Pain and swelling are usually unilateral. Other accompanying symptoms are hot and reddened skin in the area above the parotid gland and tenderness of the gland. In mumps, or in rare other cases, the symptoms are bilateral. The pain usually increases during chewing, because then increased saliva is produced. Since the parotid glands border on the temporomandibular joint and the masticatory muscles, those affected can often hardly open their mouths. In addition, inflammation leads to dysphagia. As it is an infection in the body, this usually reacts with fever and swollen lymph nodes around the gland.
Pain in the parotid gland can also occur without swelling. Nevertheless, it can be a parotitis. The symptoms vary from person to person.
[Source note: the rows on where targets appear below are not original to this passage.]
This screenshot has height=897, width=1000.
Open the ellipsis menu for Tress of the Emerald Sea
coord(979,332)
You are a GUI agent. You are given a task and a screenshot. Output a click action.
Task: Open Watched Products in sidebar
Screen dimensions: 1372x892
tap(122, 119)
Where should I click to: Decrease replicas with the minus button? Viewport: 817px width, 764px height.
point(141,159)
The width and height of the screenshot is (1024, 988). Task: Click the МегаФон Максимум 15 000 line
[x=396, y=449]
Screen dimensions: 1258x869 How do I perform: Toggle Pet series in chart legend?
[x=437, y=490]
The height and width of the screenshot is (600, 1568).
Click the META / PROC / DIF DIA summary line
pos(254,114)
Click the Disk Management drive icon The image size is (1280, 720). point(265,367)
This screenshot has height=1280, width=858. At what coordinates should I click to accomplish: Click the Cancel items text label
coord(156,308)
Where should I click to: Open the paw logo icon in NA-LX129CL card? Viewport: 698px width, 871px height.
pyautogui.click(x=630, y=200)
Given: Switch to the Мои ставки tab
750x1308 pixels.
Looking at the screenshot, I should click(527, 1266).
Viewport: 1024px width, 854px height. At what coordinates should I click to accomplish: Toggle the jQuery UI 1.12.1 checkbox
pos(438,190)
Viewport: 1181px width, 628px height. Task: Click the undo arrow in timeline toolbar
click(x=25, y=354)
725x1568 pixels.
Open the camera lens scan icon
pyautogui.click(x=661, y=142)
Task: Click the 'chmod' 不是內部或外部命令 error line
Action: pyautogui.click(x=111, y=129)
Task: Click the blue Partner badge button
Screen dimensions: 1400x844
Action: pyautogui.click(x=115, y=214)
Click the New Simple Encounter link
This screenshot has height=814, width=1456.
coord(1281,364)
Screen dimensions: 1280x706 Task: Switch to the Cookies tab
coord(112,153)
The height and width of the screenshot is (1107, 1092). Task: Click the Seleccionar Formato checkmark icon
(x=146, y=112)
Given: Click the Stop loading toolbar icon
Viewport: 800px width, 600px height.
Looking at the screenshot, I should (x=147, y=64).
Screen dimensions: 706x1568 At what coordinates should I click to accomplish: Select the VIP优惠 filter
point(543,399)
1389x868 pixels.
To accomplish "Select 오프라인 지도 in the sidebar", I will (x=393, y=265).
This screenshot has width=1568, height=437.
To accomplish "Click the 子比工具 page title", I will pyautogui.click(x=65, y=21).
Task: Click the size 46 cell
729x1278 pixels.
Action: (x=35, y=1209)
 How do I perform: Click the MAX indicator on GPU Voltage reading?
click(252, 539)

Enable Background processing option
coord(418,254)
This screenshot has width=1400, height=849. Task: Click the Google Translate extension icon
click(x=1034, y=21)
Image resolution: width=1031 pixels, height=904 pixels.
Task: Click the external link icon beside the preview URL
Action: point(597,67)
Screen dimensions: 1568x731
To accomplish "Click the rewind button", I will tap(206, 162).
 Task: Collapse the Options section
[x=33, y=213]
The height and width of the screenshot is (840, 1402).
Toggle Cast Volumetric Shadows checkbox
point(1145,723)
But even small salivary stones, which narrow the excretory duct of the parotid gland, can be the cause of pain without swelling. Often, the pain occurs at night, because then the salivation is reduced. Massages of the parotid gland or sugar-free chewing gum or sweets help to stimulate the salivation and to dissolve the stones.
What one can do against the pancreatic pain depends on the cause.
This must therefore be clarified and especially in case of persistent pain or concomitant symptoms, such as fever, a doctor should be consulted. In order to detect a salivary inflammation, a blood test should be made. If confirmed, anti-inflammatory drugs and analgesics are usually prescribed. If it is a bacterial infection, then an additional antibiotic should be taken. By means of an ultrasound examination, the doctor can recognize any salivary stones or tumors that may be present.
In the presence of salivary stones, special massages of the parotid gland may help to loosen and move the stones to the outside. In addition, sugar-free chewing gum or candy can stimulate the salivation and possibly trigger the saliva to drain. A sufficient amount of drinking is also important. However, this works only for smaller stones, larger saliva stones can be crushed from the outside by shock waves. This is called extracorporeal shockwave therapy.
Even through an endoscopic procedure larger stones can be removed and narrowed gland ducts are widened. If a salivary gland is constantly inflamed or if a tumor is found, it may be necessary to remove the parotid gland.
It is very important to treat inflammation of the parotid gland in good time, otherwise there is a risk of abscess and, in the worst case, of blood poisoning. Above all, care should be taken during each therapy to maintain adequate oral hygiene.
The most important thing in parotid pain is to maintain strict oral hygiene. This includes, above all, regular brushing your teeth. Also, a sufficient amount of drinking is important to ensure a good salivation. This is especially important for the elderly, as they have a reduced need for drinking. This can reduce the formation of salivary stones. In addition, chewing sugar-free chewing gum or sucking sweets can help stimulate salivation and thus contribute to a reduced risk of salivary stones. Alternatively, gherkins can be suckled, which also stimulate the salivation.